Heater wrote:asandford,
Yes that went very wrong. Not just in the formatting

Let's see:
I'm sure Google, Facebook, and co. know about VCS, Windows Clustering and such. However I think you will find the don't run their businesses on Windows. Any evidence to the contrary?
We are indeed talking about fault tolerant systems. It's right there in the opening post.
Fault tolerant systems need not cost millions. It all depends on the functionality of the system, performance and level of reliability required. You could build a fault tolerant, multiply redundant LED flasher with four Arduinos! A network of four Rasperry Pis with will let you build a fault tolerant data store. I have one running etcd. You can build large scale fault tolerant databases with cheap PCs and open source databases. You can do all that on systems distributed around the world for a few dollars a month using the services of Google, AWS etc.
Yes one can predict component failure and take pre-emptive action.
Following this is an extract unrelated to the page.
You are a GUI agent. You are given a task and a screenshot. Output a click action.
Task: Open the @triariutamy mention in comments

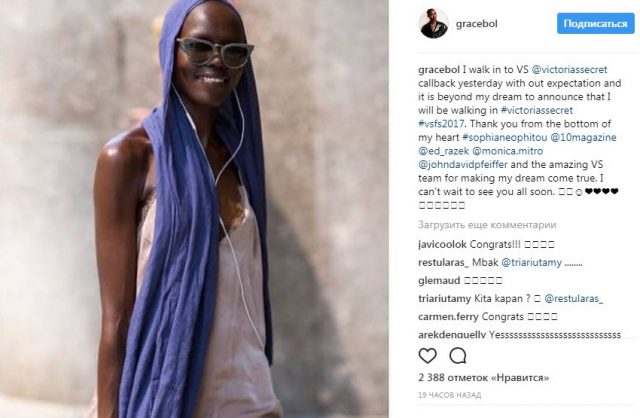tap(531, 262)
You are crazy to rely on that as it defies Murhy's Law!
Depending on your set up there may well be a stall when a node goes down. Some database systems have a "master" and a bunch of "slaves", perhaps all writes go through the master first, if that goes down it may take a while for the cluster to elect a new master.
If you have multiple nodes and hence copies of your data, what is the point of sharing a disk between them? Please elaborate.
For sure corrupt data on disc is not solely an application fault. There is plenty of hardware between app and disk that can fail and corrupt stuff silently.
The famous paper on the Byzantine Generals problem is here [url]
http://research.microsoft.com/en-us/um/ ... yz.pdf[url]
Three nodes may well provide consensus most of the time. It does however have failure modes that can confuse it and cause it never to reach consensus.
Long day, CBA to split yor post, so here we go:
1. I've only used VCS on Solaris (AIX has its own system). Google keep their cards very close to their chest, so your guess is as good as mine as to what they run.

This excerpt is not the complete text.